Il maestro delle insalate

di Ruggero Scarponi

Non sono mai stato un amante delle insalate. Piuttosto preferivo far guarnire le mie pietanze con patate, fagioli, piselli al prosciutto... ma le insalate e soprattutto l’insalata verde, proprio no, non mi ha mai suscitato interesse. Ma guarda il caso che dall’aprile di un anno fa ne divenni un appassionato consumatore. Mi prese un desiderio ostinato di sobri cibi vegetali, tanto che a pranzo e a cena non chiedevo altro. Insalate verdi, miste, con i funghi, con i peperoni e le cipolline fresche, con le zucchine tagliate sottili e il cavolo bianco e persino con la frutta fresca o secca. Smisi di mangiare la pasta, di cui ero goloso, la carne arrostita e il pesce fritto, piatti che amavo, per fare spazio alle verdi lattughe alle tenere cappucce ai turgidi radicchi e alle fragranti ricciolette. Ma se un po’ di curiosità vi smuove l’interesse a questo punto proverò anche a raccontarvi la genesi del mio repentino cambiamento di gusto.

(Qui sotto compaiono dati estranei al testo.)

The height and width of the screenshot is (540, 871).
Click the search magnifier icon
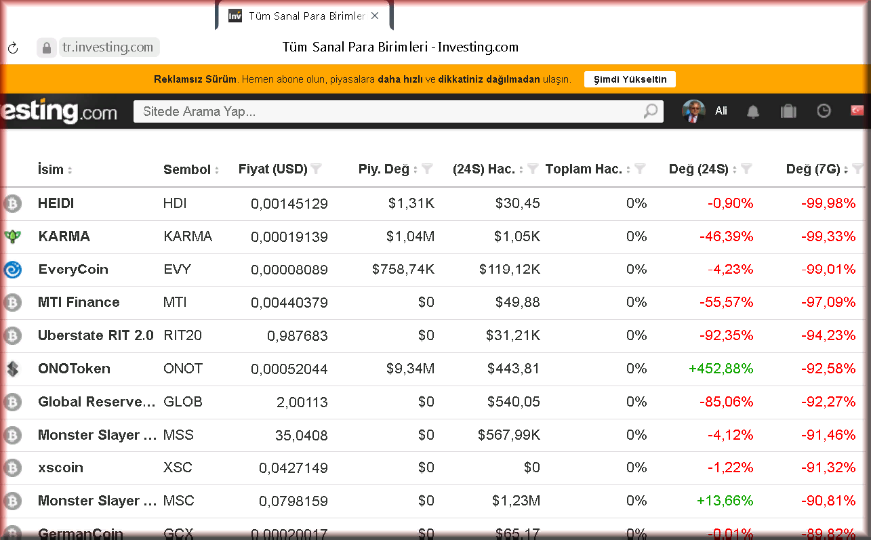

Vi basterà sapere che lavoravo e lavoro tuttora, in una grande azienda, pensate che soltanto nell’edificio che ospita il mio ufficio siamo in un numero prossimo a quello di un paese di provincia: millecinquecentoottancinque impiegati. All’ora di pranzo, di solito in un orario compreso tra le dodici e trenta e le quattordici e quindici, ci riversiamo come un’orda devastatrice nelle sale della mensa per distruggere nel più breve tempo possibile, cospicui pasti per estenuanti digestioni pomeridiane. Ma come sfuggire all’imperioso richiamo delle paste asciutte fumanti che dagli scaldavivande d’acciaio esalano conturbanti profumi di pancette rosolate, ragù opulenti e sughi di mare odorosi? Tuttavia, per quanto mi riguardava, ogni giorno tentavo di resistere, sebbene blandamente, proponendomi, quasi fossi un asceta, di consumare non più che un piatto di esangui e trasparenti fettine di mozzarelle contornate da verdure amare come il pianto dei penitenti, e tutto per contrastare l’incipiente pinguedine da cui mi sentivo seriamente minacciato.

Ma poi una volta avviato sul lungo percorso obbligato che prevedeva di sfilare davanti ai primi piatti per poi accedere alle pietanze, ai contorni e alla frutta, cedevo vergognosamente alla gola, finendo per arraffare come un affamato cui improvvisamente si faccia dono del cibo, le gustose e amate pastasciutte e ciò che più è peggio, dinanzi a delle impudenti e sarcastiche inservienti dai sorrisi maliziosi. Finché un giorno non scorsi “lui”. Lui era un tipo che mangiava alla distanza di un paio di tavoli dal mio. Con una flemma, direi inglese. Indifferente a ogni moina, a ogni richiamo della gola, si sedeva ogni giorno severo, dritto come un palo per consumare invariabilmente una ciotola d’insalata mista, mezza acqua minerale e un frutto.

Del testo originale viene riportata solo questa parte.